On Fri, Feb 1, 2013 at 12:13 PM, Manik Surtani <msurtani at redhat.com> wrote:

>
> On 1 Feb 2013, at 09:39, Dan Berindei <dan.berindei at gmail.com> wrote:
>
> > Radim, do these problems happen with the HotRod server, or only with
> memcached?
> >
> > HotRod requests handled by non-owners should be very rare, instead the
> vast majority should be handled by the primary owner directly. So if this
> happens with HotRod, we should focus on fixing the HotRod routing instead
> of focusing on how to handle a large number of requests from non-owners.
>
> Well, even Hot Rod only optionally uses smart routing.  Some client
> libraries don't have this capability.
>
>
True, and I meant to say that with memcached it should be much worse, but
at least in Radim's tests I hope smart routing is enabled.

> >
> > That being said, even if a HotRod put request is handled by the primary
> owner, it "generates" (numOwners - 1) extra OOB requests. So if you have
> 160 HotRod worker threads per node, you can expect 4 * 160 OOB messages per
> node. Multiply that by 2, because responses are OOB as well, and you can
> get 1280 OOB messages before you even start reusing any HotRod worker
> thread. Have you tried decreasing the number of HotRod workers?
> >
> > The thing is, our OOB thread pool can't use queueing because we'd get a
> queue full of commit commands while all the OOB threads are waiting on keys
> that those commit commands would unlock. As the OOB thread pool is full, we
> discard messages, which I suspect slows things down quite a bit (especially
> if it's a credit request/response message). So it may well be that a lower
> number of HotRod working threads would perform better.
> >
> > On the other hand, why is increasing the number of OOB threads a
> solution? With -Xss 512k, you can get 2000 threads with only 1 GB of
> virtual memory (the actual used memory is probably even less, unless you're
> using huge pages). AFAIK the Linux kernel doesn't break a sweat with 100000
> threads running, so having 2000 threads just hanging around, waiting for a
> response, should be such a problem.
> >
> > I did chat with Bela (or was it a break-out session?) about moving
> Infinispan's request processing to another thread pool during the team
> meeting in Palma. That would leave the OOB thread pool free to receive
> response messages, FD heartbeats, credit requests/responses etc. The
> downside, I guess, is that each request would have to be passed to another
> thread, and the context switch may slow things down a bit.

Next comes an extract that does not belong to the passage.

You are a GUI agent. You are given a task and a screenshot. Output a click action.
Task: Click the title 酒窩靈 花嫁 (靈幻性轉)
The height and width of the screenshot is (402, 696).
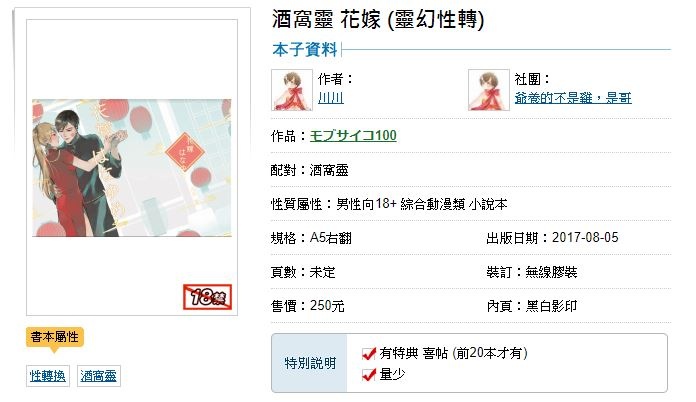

But since the
> new thread pool would be in Infinispan, we could even do tricks like
> executing a commit/rollback directly on the OOB thread.
>
> Right.  I always got the impression we were abusing the OOB pool.  But in
> the end, I think it makes sense (in JGroups) to separate a service thread
> pool (for heartbeats, credits, etc) and an application thread pool (what
> we'd use instead of OOB).  This way you could even tune your service thread
> pool to just have, say, 2 threads, and the application thread pool to 1000
> or whatever.
>
>
A separate service pool would be good, but I think we could go further and
treat ClusteredGet/Commit/Rollback commands the same way, because they
can't block waiting for other commands to be processed.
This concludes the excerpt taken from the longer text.